Population-specific causal disease effect sizes in functionally important regions impacted by selection

Abstract

Many diseases and complex traits exhibit population-specific causal effect sizes with trans-ethnic genetic correlations significantly less than 1, limiting trans-ethnic polygenic risk prediction. We developed a new method, S-LDXR, for stratifying squared trans-ethnic genetic correlation across genomic annotations, and applied S-LDXR to genome-wide association summary statistics for 31 diseases and complex traits in East Asians (EAS) and Europeans (EUR) (average NEAS=90K, NEUR=267K) with an average trans-ethnic genetic correlation of 0.85 (s.e. 0.01).
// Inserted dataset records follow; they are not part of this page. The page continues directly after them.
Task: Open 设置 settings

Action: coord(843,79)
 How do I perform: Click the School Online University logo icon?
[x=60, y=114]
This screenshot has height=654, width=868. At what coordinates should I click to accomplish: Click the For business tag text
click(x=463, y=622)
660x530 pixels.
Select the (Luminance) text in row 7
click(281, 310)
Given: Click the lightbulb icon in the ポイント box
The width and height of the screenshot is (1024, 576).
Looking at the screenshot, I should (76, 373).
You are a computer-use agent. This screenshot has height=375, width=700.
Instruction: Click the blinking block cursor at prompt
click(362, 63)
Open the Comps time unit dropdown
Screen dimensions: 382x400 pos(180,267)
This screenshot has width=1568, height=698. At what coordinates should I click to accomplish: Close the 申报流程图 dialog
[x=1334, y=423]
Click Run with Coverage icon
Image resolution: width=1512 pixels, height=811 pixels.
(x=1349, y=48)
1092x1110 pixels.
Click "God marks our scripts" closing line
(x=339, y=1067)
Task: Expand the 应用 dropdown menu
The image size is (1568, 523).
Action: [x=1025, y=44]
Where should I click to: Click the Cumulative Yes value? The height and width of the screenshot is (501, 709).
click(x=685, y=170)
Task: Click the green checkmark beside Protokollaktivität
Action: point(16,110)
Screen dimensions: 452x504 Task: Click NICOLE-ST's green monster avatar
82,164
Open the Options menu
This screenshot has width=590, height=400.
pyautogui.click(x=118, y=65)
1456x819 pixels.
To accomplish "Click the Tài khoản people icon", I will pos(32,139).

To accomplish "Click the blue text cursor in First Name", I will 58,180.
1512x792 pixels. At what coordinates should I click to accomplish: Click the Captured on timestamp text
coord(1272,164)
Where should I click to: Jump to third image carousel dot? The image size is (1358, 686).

We determined that squared trans-ethnic genetic correlation was 0.82× (s.e. 0.01) smaller than the genome-wide average at SNPs in the top quintile of background selection statistic, implying more population-specific causal effect sizes. Accordingly, causal effect sizes were more population-specific in functionally important regions, including conserved and regulatory regions. In analyses of regions surrounding specifically expressed genes, causal effect sizes were most population-specific for skin and immune genes and least population-specific for brain genes. Our results could potentially be explained by stronger gene-environment interaction at loci impacted by selection, particularly positive selection.